Dataset content:
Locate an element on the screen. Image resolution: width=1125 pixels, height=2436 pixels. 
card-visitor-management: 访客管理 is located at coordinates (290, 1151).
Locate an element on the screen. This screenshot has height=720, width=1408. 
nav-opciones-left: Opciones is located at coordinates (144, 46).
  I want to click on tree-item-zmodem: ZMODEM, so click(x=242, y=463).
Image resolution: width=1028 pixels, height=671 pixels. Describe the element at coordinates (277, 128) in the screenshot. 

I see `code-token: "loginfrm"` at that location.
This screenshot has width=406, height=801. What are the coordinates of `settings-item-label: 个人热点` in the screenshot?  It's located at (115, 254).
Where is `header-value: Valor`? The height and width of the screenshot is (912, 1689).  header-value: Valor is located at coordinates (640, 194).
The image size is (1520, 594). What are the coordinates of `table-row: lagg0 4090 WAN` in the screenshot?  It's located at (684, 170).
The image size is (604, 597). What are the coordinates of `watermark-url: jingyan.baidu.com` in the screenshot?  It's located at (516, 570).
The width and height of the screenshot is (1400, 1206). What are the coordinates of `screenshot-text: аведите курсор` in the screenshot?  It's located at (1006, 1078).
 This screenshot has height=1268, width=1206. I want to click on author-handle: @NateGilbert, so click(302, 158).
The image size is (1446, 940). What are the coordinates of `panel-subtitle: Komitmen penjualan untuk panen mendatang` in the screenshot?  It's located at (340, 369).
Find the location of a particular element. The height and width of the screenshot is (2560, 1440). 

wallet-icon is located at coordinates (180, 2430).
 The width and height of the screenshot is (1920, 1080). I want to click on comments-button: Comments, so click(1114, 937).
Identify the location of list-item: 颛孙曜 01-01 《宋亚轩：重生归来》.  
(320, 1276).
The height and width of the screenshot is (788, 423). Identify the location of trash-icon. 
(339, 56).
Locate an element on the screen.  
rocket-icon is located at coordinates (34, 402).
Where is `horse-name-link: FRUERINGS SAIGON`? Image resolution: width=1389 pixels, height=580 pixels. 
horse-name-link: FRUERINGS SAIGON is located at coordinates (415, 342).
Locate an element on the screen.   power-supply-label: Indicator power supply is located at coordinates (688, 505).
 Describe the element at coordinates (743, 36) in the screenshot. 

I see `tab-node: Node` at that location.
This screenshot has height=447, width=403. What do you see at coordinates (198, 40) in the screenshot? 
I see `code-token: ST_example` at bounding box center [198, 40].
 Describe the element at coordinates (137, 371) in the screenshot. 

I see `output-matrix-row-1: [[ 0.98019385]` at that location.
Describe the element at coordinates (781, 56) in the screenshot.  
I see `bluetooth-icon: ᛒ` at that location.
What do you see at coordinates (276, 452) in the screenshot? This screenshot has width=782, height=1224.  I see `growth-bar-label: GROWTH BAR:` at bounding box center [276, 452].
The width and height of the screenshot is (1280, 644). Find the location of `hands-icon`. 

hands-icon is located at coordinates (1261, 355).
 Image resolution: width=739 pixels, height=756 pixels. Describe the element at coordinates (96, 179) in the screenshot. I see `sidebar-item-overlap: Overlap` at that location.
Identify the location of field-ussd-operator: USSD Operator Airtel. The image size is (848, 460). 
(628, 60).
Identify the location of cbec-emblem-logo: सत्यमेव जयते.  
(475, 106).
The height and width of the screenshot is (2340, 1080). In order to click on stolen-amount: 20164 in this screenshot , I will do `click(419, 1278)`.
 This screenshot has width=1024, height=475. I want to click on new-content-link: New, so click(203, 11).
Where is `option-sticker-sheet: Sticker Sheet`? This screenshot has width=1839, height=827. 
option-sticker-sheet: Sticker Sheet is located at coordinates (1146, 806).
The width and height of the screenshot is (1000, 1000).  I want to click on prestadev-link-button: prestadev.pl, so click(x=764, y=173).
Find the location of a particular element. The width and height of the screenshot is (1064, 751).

Aim of the task: Output every line of the data above as a Markdown table with the columns Row and Entry, numbering the lines in order and leaving out the blank ones.

Expected answer:
| Row | Entry |
|---|---|
| 1 | Locate an element on the screen. Image resolution: width=1125 pixels, height=2436 pixels.  |
| 2 | card-visitor-management: 访客管理 is located at coordinates (290, 1151). |
| 3 | Locate an element on the screen. This screenshot has height=720, width=1408.  |
| 4 | nav-opciones-left: Opciones is located at coordinates (144, 46). |
| 5 |   I want to click on tree-item-zmodem: ZMODEM, so click(x=242, y=463). |
| 6 | Image resolution: width=1028 pixels, height=671 pixels. Describe the element at coordinates (277, 128) in the screenshot.  |
| 7 | I see `code-token: "loginfrm"` at that location. |
| 8 | This screenshot has width=406, height=801. What are the coordinates of `settings-item-label: 个人热点` in the screenshot?  It's located at (115, 254). |
| 9 | Where is `header-value: Valor`? The height and width of the screenshot is (912, 1689).  header-value: Valor is located at coordinates (640, 194). |
| 10 | The image size is (1520, 594). What are the coordinates of `table-row: lagg0 4090 WAN` in the screenshot?  It's located at (684, 170). |
| 11 | The image size is (604, 597). What are the coordinates of `watermark-url: jingyan.baidu.com` in the screenshot?  It's located at (516, 570). |
| 12 | The width and height of the screenshot is (1400, 1206). What are the coordinates of `screenshot-text: аведите курсор` in the screenshot?  It's located at (1006, 1078). |
| 13 |  This screenshot has height=1268, width=1206. I want to click on author-handle: @NateGilbert, so click(302, 158). |
| 14 | The image size is (1446, 940). What are the coordinates of `panel-subtitle: Komitmen penjualan untuk panen mendatang` in the screenshot?  It's located at (340, 369). |
| 15 | Find the location of a particular element. The height and width of the screenshot is (2560, 1440).  |
| 16 | wallet-icon is located at coordinates (180, 2430). |
| 17 |  The width and height of the screenshot is (1920, 1080). I want to click on comments-button: Comments, so click(1114, 937). |
| 18 | Identify the location of list-item: 颛孙曜 01-01 《宋亚轩：重生归来》.   |
| 19 | (320, 1276). |
| 20 | The height and width of the screenshot is (788, 423). Identify the location of trash-icon.  |
| 21 | (339, 56). |
| 22 | Locate an element on the screen.   |
| 23 | rocket-icon is located at coordinates (34, 402). |
| 24 | Where is `horse-name-link: FRUERINGS SAIGON`? Image resolution: width=1389 pixels, height=580 pixels.  |
| 25 | horse-name-link: FRUERINGS SAIGON is located at coordinates (415, 342). |
| 26 | Locate an element on the screen.   power-supply-label: Indicator power supply is located at coordinates (688, 505). |
| 27 |  Describe the element at coordinates (743, 36) in the screenshot.  |
| 28 | I see `tab-node: Node` at that location. |
| 29 | This screenshot has height=447, width=403. What do you see at coordinates (198, 40) in the screenshot?  |
| 30 | I see `code-token: ST_example` at bounding box center [198, 40]. |
| 31 |  Describe the element at coordinates (137, 371) in the screenshot.  |
| 32 | I see `output-matrix-row-1: [[ 0.98019385]` at that location. |
| 33 | Describe the element at coordinates (781, 56) in the screenshot.   |
| 34 | I see `bluetooth-icon: ᛒ` at that location. |
| 35 | What do you see at coordinates (276, 452) in the screenshot? This screenshot has width=782, height=1224.  I see `growth-bar-label: GROWTH BAR:` at bounding box center [276, 452]. |
| 36 | The width and height of the screenshot is (1280, 644). Find the location of `hands-icon`.  |
| 37 | hands-icon is located at coordinates (1261, 355). |
| 38 |  Image resolution: width=739 pixels, height=756 pixels. Describe the element at coordinates (96, 179) in the screenshot. I see `sidebar-item-overlap: Overlap` at that location. |
| 39 | Identify the location of field-ussd-operator: USSD Operator Airtel. The image size is (848, 460).  |
| 40 | (628, 60). |
| 41 | Identify the location of cbec-emblem-logo: सत्यमेव जयते.   |
| 42 | (475, 106). |
| 43 | The height and width of the screenshot is (2340, 1080). In order to click on stolen-amount: 20164 in this screenshot , I will do `click(419, 1278)`. |
| 44 |  This screenshot has width=1024, height=475. I want to click on new-content-link: New, so click(203, 11). |
| 45 | Where is `option-sticker-sheet: Sticker Sheet`? This screenshot has width=1839, height=827.  |
| 46 | option-sticker-sheet: Sticker Sheet is located at coordinates (1146, 806). |
| 47 | The width and height of the screenshot is (1000, 1000).  I want to click on prestadev-link-button: prestadev.pl, so click(x=764, y=173). |
| 48 | Find the location of a particular element. The width and height of the screenshot is (1064, 751). |